Stored data
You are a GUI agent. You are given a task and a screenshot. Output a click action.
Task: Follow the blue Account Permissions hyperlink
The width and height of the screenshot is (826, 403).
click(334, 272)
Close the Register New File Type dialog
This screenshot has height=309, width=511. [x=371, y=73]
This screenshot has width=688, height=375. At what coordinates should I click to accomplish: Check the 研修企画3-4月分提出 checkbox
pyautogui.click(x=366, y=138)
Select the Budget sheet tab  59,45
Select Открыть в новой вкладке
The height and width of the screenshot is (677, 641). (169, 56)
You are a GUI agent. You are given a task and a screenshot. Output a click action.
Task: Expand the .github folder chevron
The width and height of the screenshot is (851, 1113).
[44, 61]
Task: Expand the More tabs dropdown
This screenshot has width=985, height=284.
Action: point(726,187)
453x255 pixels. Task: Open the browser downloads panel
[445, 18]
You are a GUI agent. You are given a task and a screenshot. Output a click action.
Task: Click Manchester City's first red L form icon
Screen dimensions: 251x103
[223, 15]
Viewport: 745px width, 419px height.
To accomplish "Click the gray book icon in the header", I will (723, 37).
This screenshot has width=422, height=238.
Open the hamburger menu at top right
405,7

*Task:*
Return, word for word, the lines from the one containing "Select Открыть в новой вкладке" through the end of the data above, both ends included, and nothing else.

*Exercise solution:*
Select Открыть в новой вкладке
The height and width of the screenshot is (677, 641). (169, 56)
You are a GUI agent. You are given a task and a screenshot. Output a click action.
Task: Expand the .github folder chevron
The width and height of the screenshot is (851, 1113).
[44, 61]
Task: Expand the More tabs dropdown
This screenshot has width=985, height=284.
Action: point(726,187)
453x255 pixels. Task: Open the browser downloads panel
[445, 18]
You are a GUI agent. You are given a task and a screenshot. Output a click action.
Task: Click Manchester City's first red L form icon
Screen dimensions: 251x103
[223, 15]
Viewport: 745px width, 419px height.
To accomplish "Click the gray book icon in the header", I will (723, 37).
This screenshot has width=422, height=238.
Open the hamburger menu at top right
405,7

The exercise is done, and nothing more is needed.